• **GIVEN REQUEST A**:
According to the kitchen essay, why is the kitchen the place where the narrator is learning about Thai culture?
• **GIVEN REQUEST B**:
Reproduce word for word the part of the kitchen essay starting with "Bees fly with bees" and going on through "good work ethic.".

• **DOCUMENT PASSAGE**:
==========

Month: March 2015

Bees fly with bees

“You know what they say about a husband who keeps his knives sharp?”


“He’s not afraid of his wife.”

I giggle at Pom’s joke, and she smiles, continuing to pound lemongrass and galangal together. She’s making green curry paste, a long, intensive process that fills the house with the sound of her mortar and pestle. She’s just explained how the Thai used to say that a man could judge a potential wife’s character by standing outside her kitchen and listening to the rhythm of the pestle. A slow “thump…thump” indicates laziness. An irregular “thumpthump…thump…thump…” indicates an unfocused woman. A solid “thump thump thump” indicates a good work ethic.

I ask her what else indicates a woman’s character. “They say that women who sing in the kitchen will marry old men.”

“What? Why?”

“Well, I don’t know… something about not being a good wife,” she grins. “Maybe it’s because the old men know what is important in life.”

I laugh again. These are the lessons that are rarely written down, the jokes passed back and forth while preparing the daily meals. And these are the lessons that I search out. It is here, in this kitchen, that I am learning about Thai culture, because some of the best bits of culture are stored in the universal, daily necessity of eating. And the Thai, more than almost any other people I’ve been around, not only joke about, but truly celebrate, the joy of eating.


Pom pounds nam phrik, a chili based dipping sauce, in the mortar and pestle.

==========

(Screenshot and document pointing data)
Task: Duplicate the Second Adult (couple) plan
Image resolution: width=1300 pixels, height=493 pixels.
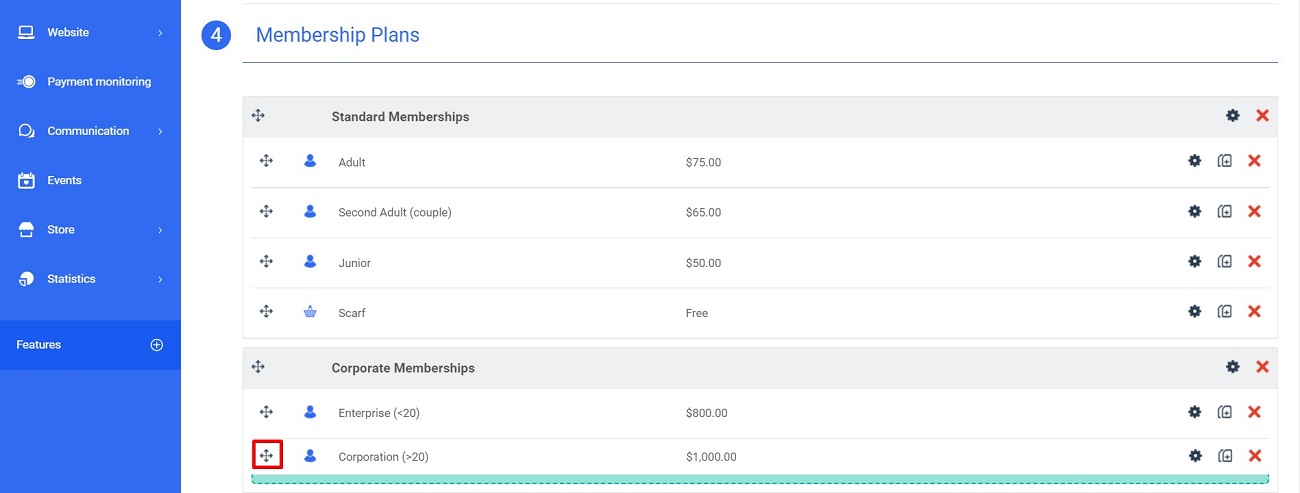Action: (1225, 211)
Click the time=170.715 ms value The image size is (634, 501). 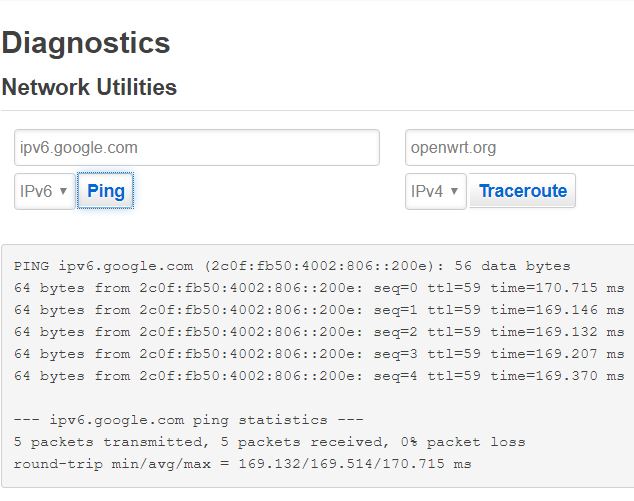(557, 288)
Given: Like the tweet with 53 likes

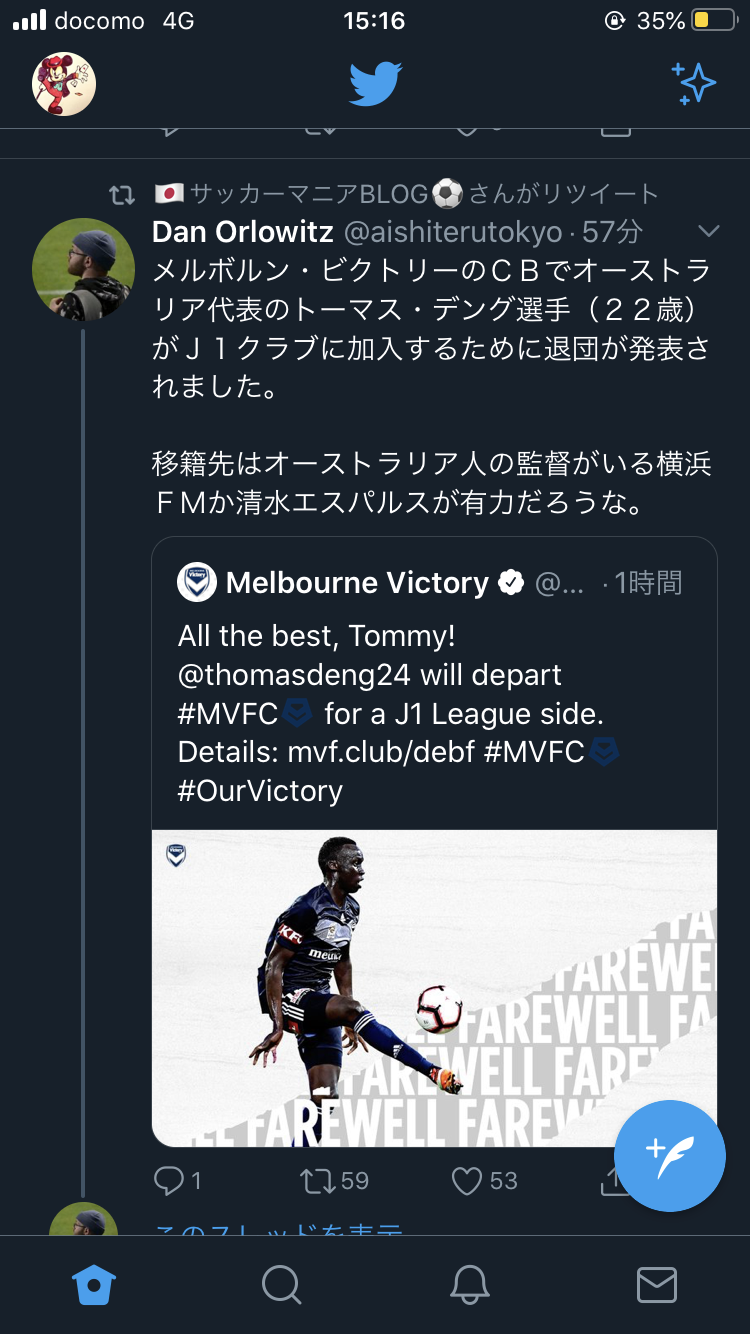Looking at the screenshot, I should (x=467, y=1181).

==========

• **TASK RESPONSE A**:
The narrator is learning about Thai culture in the kitchen because some of the best bits of culture are stored in eating, a universal daily necessity. The essay adds that the Thai celebrate the joy of eating more than almost any other people the narrator has been around.

• **TASK RESPONSE B**:
Bees fly with bees

“You know what they say about a husband who keeps his knives sharp?”


“He’s not afraid of his wife.”

I giggle at Pom’s joke, and she smiles, continuing to pound lemongrass and galangal together. She’s making green curry paste, a long, intensive process that fills the house with the sound of her mortar and pestle. She’s just explained how the Thai used to say that a man could judge a potential wife’s character by standing outside her kitchen and listening to the rhythm of the pestle. A slow “thump…thump” indicates laziness. An irregular “thumpthump…thump…thump…” indicates an unfocused woman. A solid “thump thump thump” indicates a good work ethic.